Extract:
☆ ☆ ☆ ☆
A comics interview article by: Morgan Davis

In part one of our interview with Image Comics Publisher Eric Stephenson, we discussed Image's exciting 2011, what it means for a comic to sell out, and the the controversial Village Voice interview. Part two of the interview with him is equally as compelling, as Stephenson digs into topics such as the Walking Dead TV series, why creators find Image a good company to work for, and the departures of high-profile titles like Powers and Casanova.



Morgan Davis: In the press release that announced Image had several sell outs from its pilot season, you stated your concerns that retailers were still underordering issues. Is this something that you're constantly dealing with?

Eric Stephenson: Yeah, it really is. We could raise the print run on certain books every issue even more than we've done, and they would still sell out, because some retailers are in a state of perpetual shock regarding Image and any measure of success. 

Davis: Why do you think some retailers underorder, even in the case of a book like Nonplayer, which generated significant buzz beforehand?
☆ ☆ ☆ ☆
Given information:
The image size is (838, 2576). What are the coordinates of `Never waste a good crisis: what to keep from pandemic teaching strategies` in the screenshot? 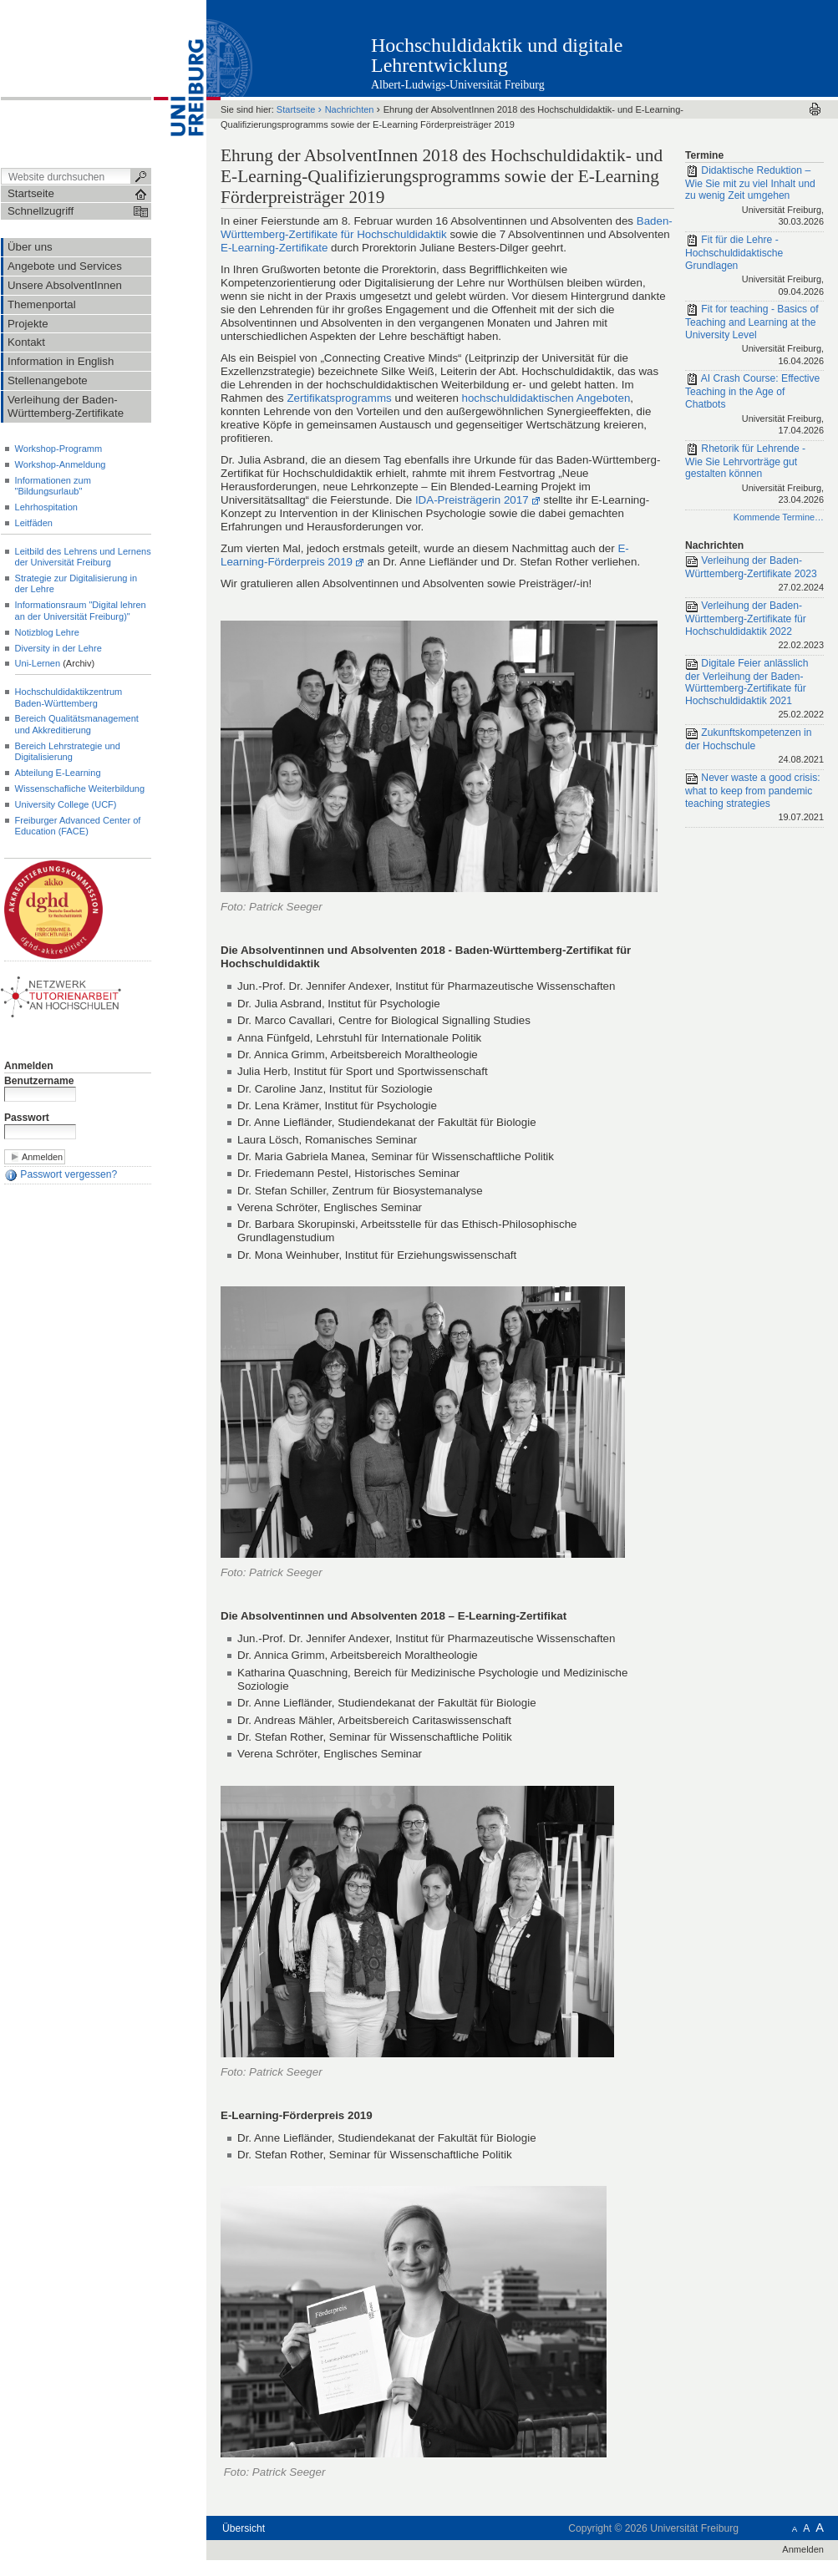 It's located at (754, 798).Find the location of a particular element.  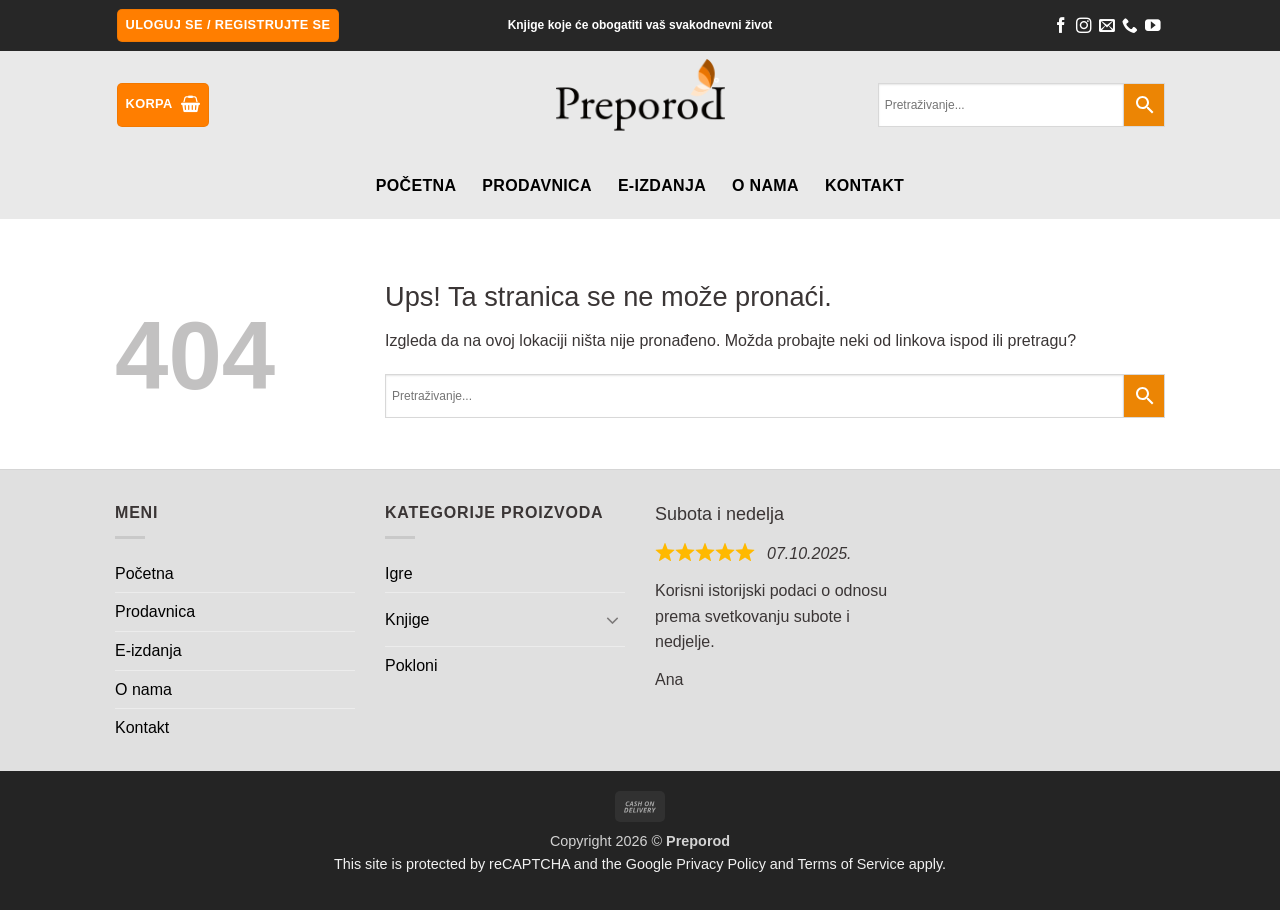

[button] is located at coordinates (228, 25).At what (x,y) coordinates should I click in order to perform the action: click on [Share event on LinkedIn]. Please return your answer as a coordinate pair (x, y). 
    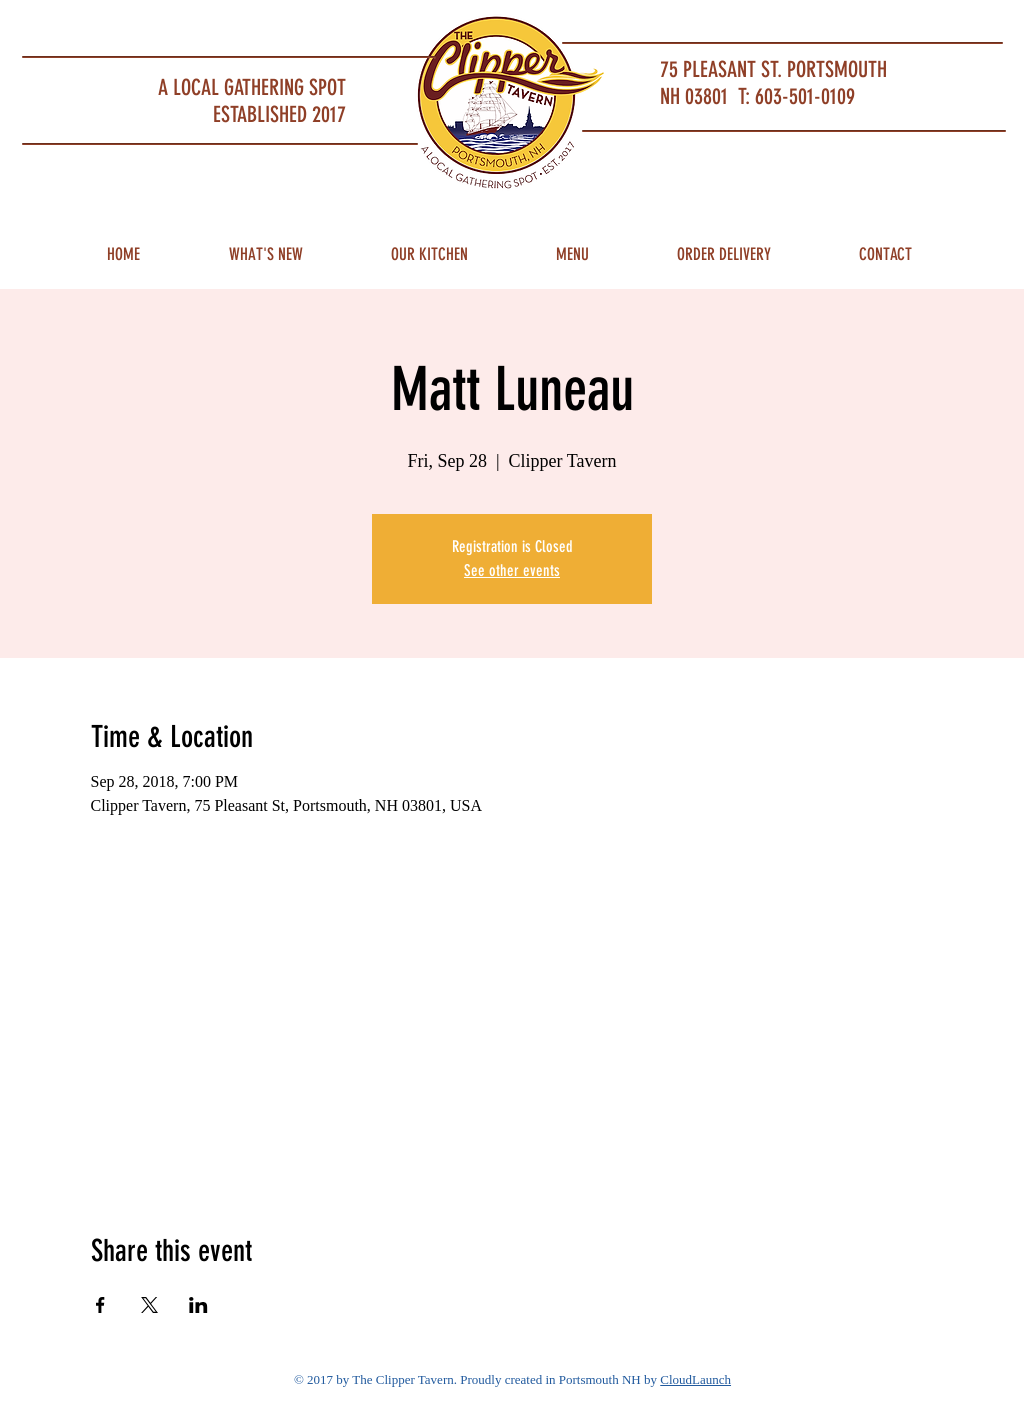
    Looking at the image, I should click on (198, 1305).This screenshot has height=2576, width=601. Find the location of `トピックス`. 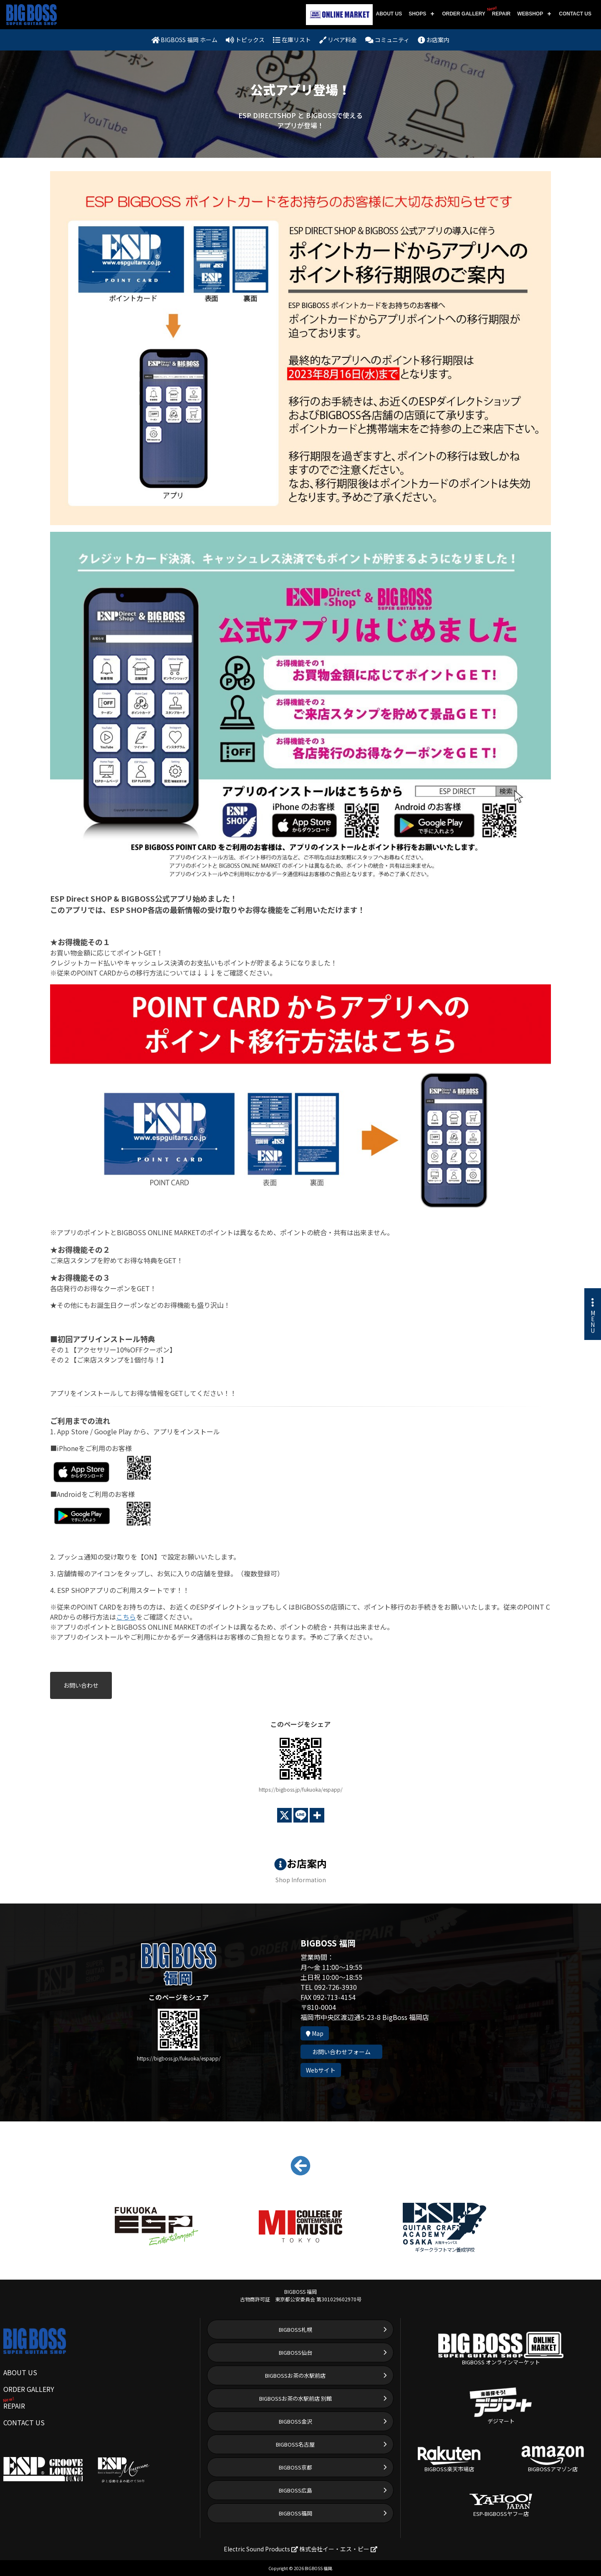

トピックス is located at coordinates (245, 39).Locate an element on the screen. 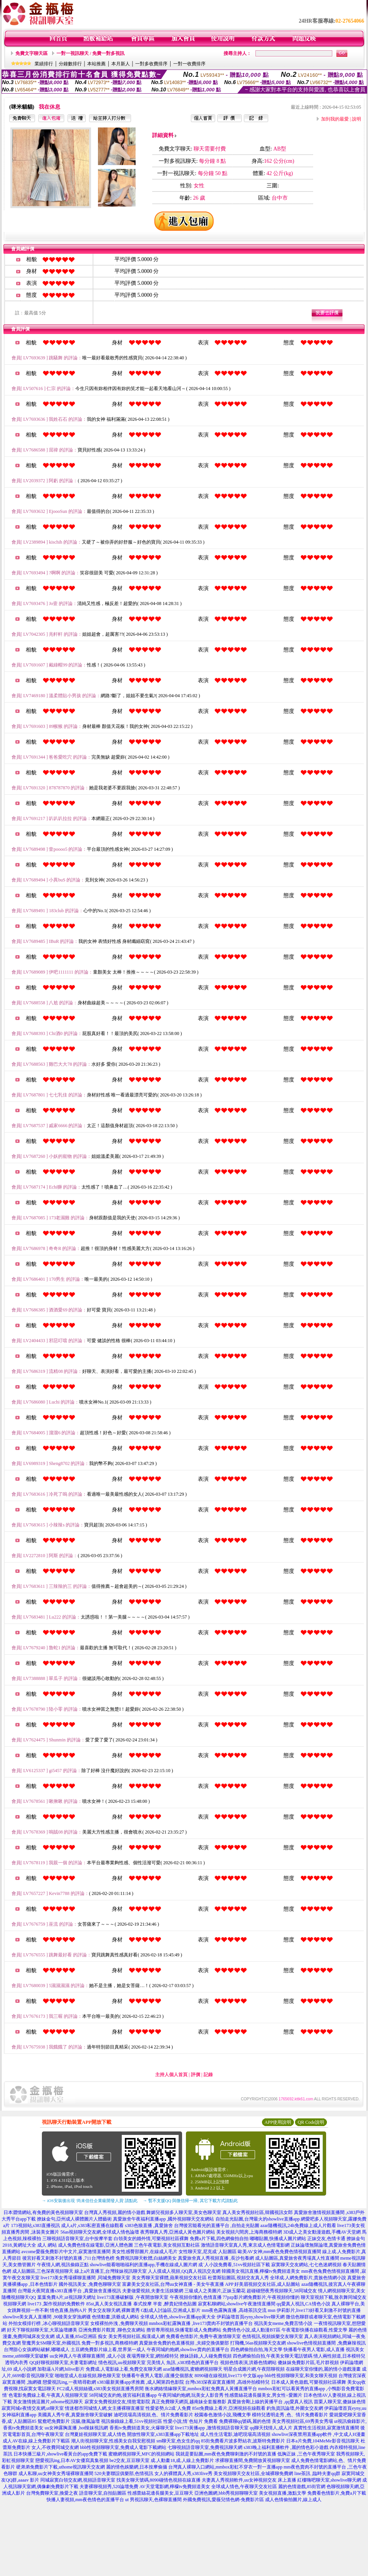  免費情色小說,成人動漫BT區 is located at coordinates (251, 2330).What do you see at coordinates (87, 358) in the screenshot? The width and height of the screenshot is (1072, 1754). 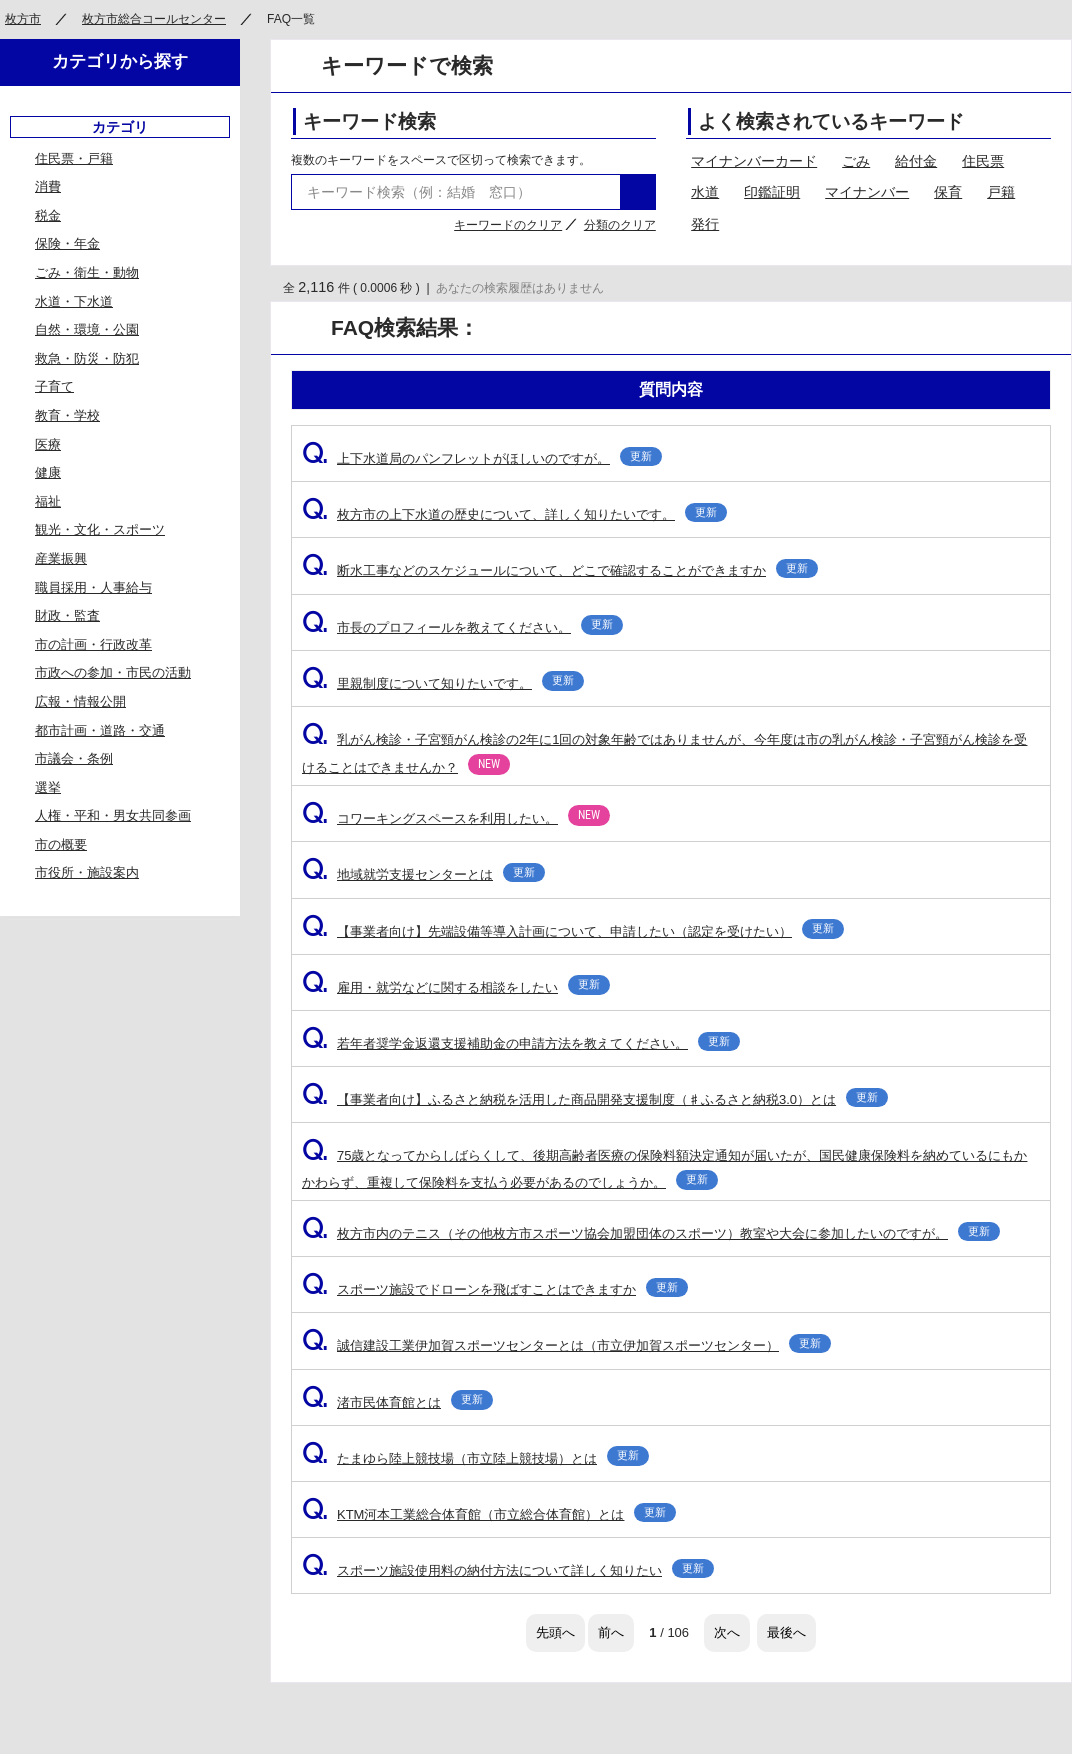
☆ ☆ ☆ ☆
What is asked:
(1) Answer from the Eric Stephenson interview:
(a) Which publication's interview is described as controversial?
(b) Which two high-profile titles are named as having departed?
(c) Which book does Davis say generated significant buzz beforehand?
(2) Quote the Eric Stephenson interview starting with "Eric Stephenson: Yeah, it" and going on through "significant buzz beforehand?".
(3) Write what comes next in the Eric Stephenson interview, picking up after its final line.
The records have no connection to the Eric Stephenson interview.

Answer list:
(1)
(a) The Village Voice
(b) Powers and Casanova
(c) Nonplayer

(2)
Eric Stephenson: Yeah, it really is. We could raise the print run on certain books every issue even more than we've done, and they would still sell out, because some retailers are in a state of perpetual shock regarding Image and any measure of success. 

Davis: Why do you think some retailers underorder, even in the case of a book like Nonplayer, which generated significant buzz beforehand?

(3)
Stephenson: I think it's mostly because there are stores that had a bad experience with certain Image titles at some point in the past, primarily when the company first started, and they've ordered very conservatively – or in some cases, not at all – ever since. And you know, on one level, I can't really take issue with that. Image made some mistakes starting out, and I understand that when a publisher's mistakes put your business on the brink of closing, that can be hard to forgive. I definitely get the once-bitten, twice-shy mentality that some retailers have in some cases.

On the other hand, though, Image has evolved into a very different publisher than the one that launched in 1992, and that's been the case for about 10 years now. What we publish has changed, how we work with the direct market has changed -- we've really come into our own over the last decade. But we're still viewed as though we started yesterday in some cases, and I think that colors the perception of some retailers when it comes to ordering.

Davis: Do you typically see those same retailers correcting their numbers for reprints or second issues? Or do they stick to their ordering habits?

Stephenson: It's a mix of both, really. Depends on the book. Sometimes retailers correct their numbers right away, other times it takes a few issues. With something like Nonplayer, I was just looking at the orders for the second printing, and they're higher than the initial orders for the first printing, so in that instance, the message was definitely received.

Davis: Were any of the sellouts particularly surprising to you?

Stephenson: Not really. We overprint on all our books, but we do so conservatively. Selling out is always a possibility.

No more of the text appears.